When my predecessor, Alvin Hobbes, finally arrives, we order lunch and get down to business. Alvin is in his mid-sixties and has a crotchety old grandpa persona about him. He's nice enough, though, and exchanges banter with Thomas, so it's clear to me he's just a big teddy bear when it comes down to it—actually, he reminds me a lot of Ray. Though he's not quite ready to retire from his career, his wife has fallen ill and needs someone to care for her at all hours of the day.

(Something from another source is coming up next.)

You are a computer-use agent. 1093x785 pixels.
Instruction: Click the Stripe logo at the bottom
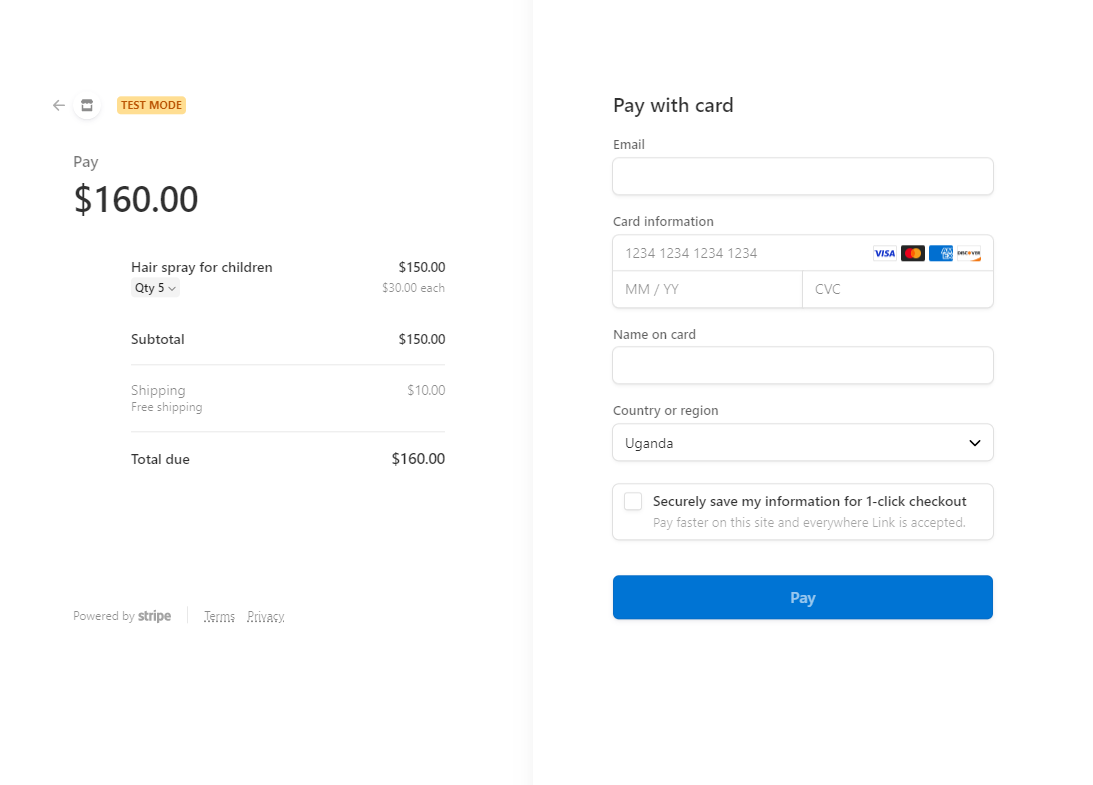[x=155, y=616]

He hands me a stack of manuscripts that recently landed on his desk, ones he won't be able to get to before his last day with the company, and gives me a rundown on some of the authors he works with most often. Alvin talks quickly, hardly pausing to give me the chance to ask questions, and I get the feeling that if I did have questions to ask and I interrupted him, he'd be highly disapproving. Every so often I glance across the table at Thomas, who is watching us with amusement. Clearly he is more than used to Alvin's gruff exterior, and he actually seems a little impressed that I'm able to keep up with him.

In less than an hour, we have finished our lunches, and Alvin is preparing to return to the office. Thomas says he'll meet him back there and absolutely refuses to take Alvin's money to pay for lunch. Alvin ends up stalking away, grumbling curses under his breath.

"Is he always like that?" I ask, smiling.

"Since the day I met him," Thomas confirms with a roll of his eyes. "At first I thought he might resent me coming in as his boss—he's the last one at the company who actually helped my father open the place—but turns out he was happy to get out of the promotion my father was threatening him with..."

I'm still smiling. I can't remember the last time I smiled this much with someone who wasn't family. Another hour goes by before either of us knows about it. I tell him about Teddy, he tells me about his nephew who is about the same age. He tells me about some of the places I could take my son on the weekend to keep him occupied and even offers to go along with us to the London Zoo, assuring me before I can even protest that it'd help him out a great deal as his sister is going to some conference in Ireland at the beginning of September. I tell him I'll think about it and he beams at me as though it's a done deal.

Of course, this brings up another point I wanted to discuss with him today. "My son is spending the rest of the summer with his father in Seattle," I begin, looking into my water glass and wondering why I feel guilty all of a sudden. "And a few days before he's scheduled to return here, my mother and father-in-law are planning some sort of little family reunion."

"Ah," Thomas says in realization. "And you would be gone for how long?"

I blush. "A few days at most," I reply. "I realize I haven't even started yet and I'm already asking for time off, but—"

"No buts," he tells me firmly. "Family is most important. Email me the dates you'll be gone and I'll make arrangements."

I smile in relief. "Thank you so much," I tell him empathetically. "It won't become a pattern, I swear."

"No worries, Ana," he says, waving me off. With a sigh, he glances at his watch. "Well, unfortunately I have to get back to the office. An unsupervised Alvin never results in anything good."

We stand, he refuses my offer to pay my share of the bill, and we say our goodbyes. I assure him I will call him if there are any problems with the manuscripts Alvin has passed on me and we leave the restaurant with him reminding me of my first day and to email him the dates I'll be in Seattle.

As we go our separate ways, I head in the direction of the new apartment and think over the last couple hours. It's a little unnerving how comfortable I felt with a relative stranger and I can't quite remember the last time that happened. Something in the back of my mind tells me I haven't felt that since I met Christian, and now I'm really unnerved.

My brain is telling me I'm over-thinking, that Thomas is my boss and, friendly as he is, it won't be going any farther than that. I try to believe my brain's words.

The last thing I need right now is another man in my life.